Ha-lizard on the XCP-NG 8.2 in 2021. Progress of my deployment

fabiorpn

Someone using @halizard IN 2021? I am implementing it on 2 XCP-NG 8.2 hosts and everything is going well but the tests are not over yet. But I was unable to create the SR using XCP-NG Center. I get the error: the SR could not be connected because the driver gfs2 was not recognized. But it is possible to see that it is installed with the command yum search gfs2 (this command finds glusterfs and also gives the correct name). the command yum install <full name I don't remember> --enablerepo = base,updates downloads from the debian base repository but without enabling this repository in the default XCP-NG settings (the XCP-NG documentation guides you through this) . Finally, the command mkfs.gfs2 -V shows that this is installed, but it still doesn't work. I suppose (based on various forums) it is a problem with the XCP-NG Center because creating and connecting the SR via the graphical screen directly on the server (or through xsconsole) everything worked perfectly. When doing in the primary, the same SR appeared immediately in the secondary.
Now the war continues. After all the configuration is done on an open internet network, I need to change the IP of the management card to an IP of my internal network and perform some reboots to see how the system behaves. This part is causing some problems but they will be overcoming. I'll keep you informed.
thank you all.

dbeato

Good topic to start here
https://xcp-ng.org/forum/topic/2434/ha-questions/4

Also have you checked out XOSAN
https://xen-orchestra.com/#!/xosan-features (Now That I read it, you would need XOSANv2 since v1 is not compatible with XCP-ng.

fabiorpn

@dbeato hi!!
but did i post it in the wrong place? if yes i apologize, it's my first time here.

DustinB3403

@dbeato said in Ha-lizard on the XCP-NG 8.2 in 2021. Progress of my deployment:

Good topic to start here
https://xcp-ng.org/forum/topic/2434/ha-questions/4

Also have you checked out XOSAN
https://xen-orchestra.com/#!/xosan-features (Now That I read it, you would need XOSANv2 since v1 is not compatible with XCP-ng.
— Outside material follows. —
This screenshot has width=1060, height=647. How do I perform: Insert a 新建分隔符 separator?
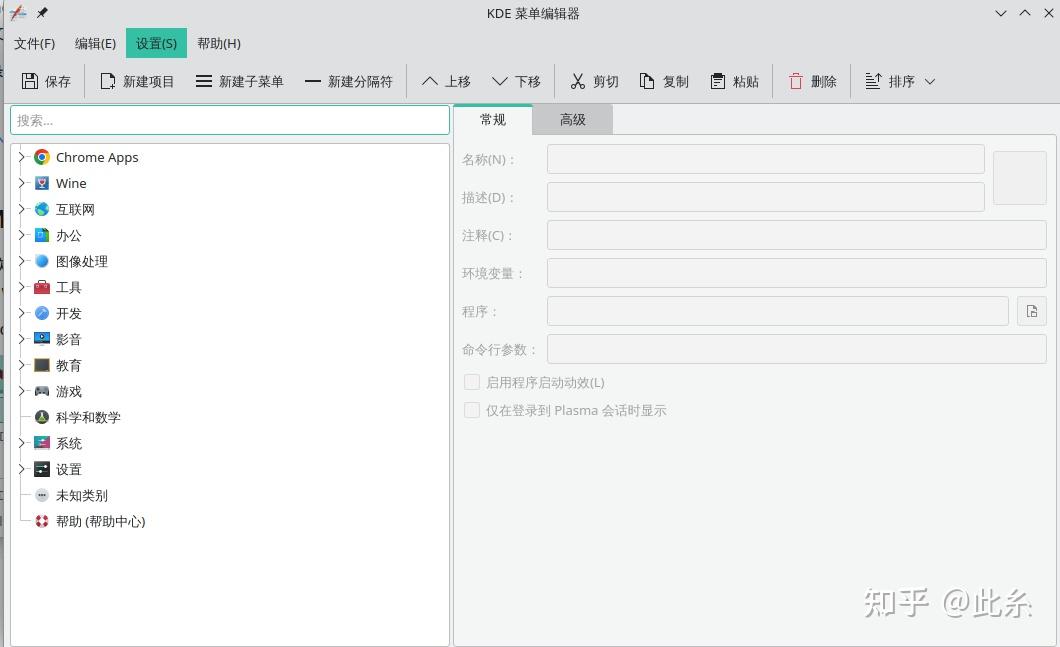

XOSAN is a closed feature, you can build your own vsan using xcp-ng but have no orchestra (which is what XOSAN is)

fabiorpn

@dbeato The idea is to use only 2 nodes. sharing local storage. we don't have the resources to invest in a SAN. functionality that HA-LIZARD proposes to do. The tests continue. we are currently simulating failures and describing what to do if failures happen.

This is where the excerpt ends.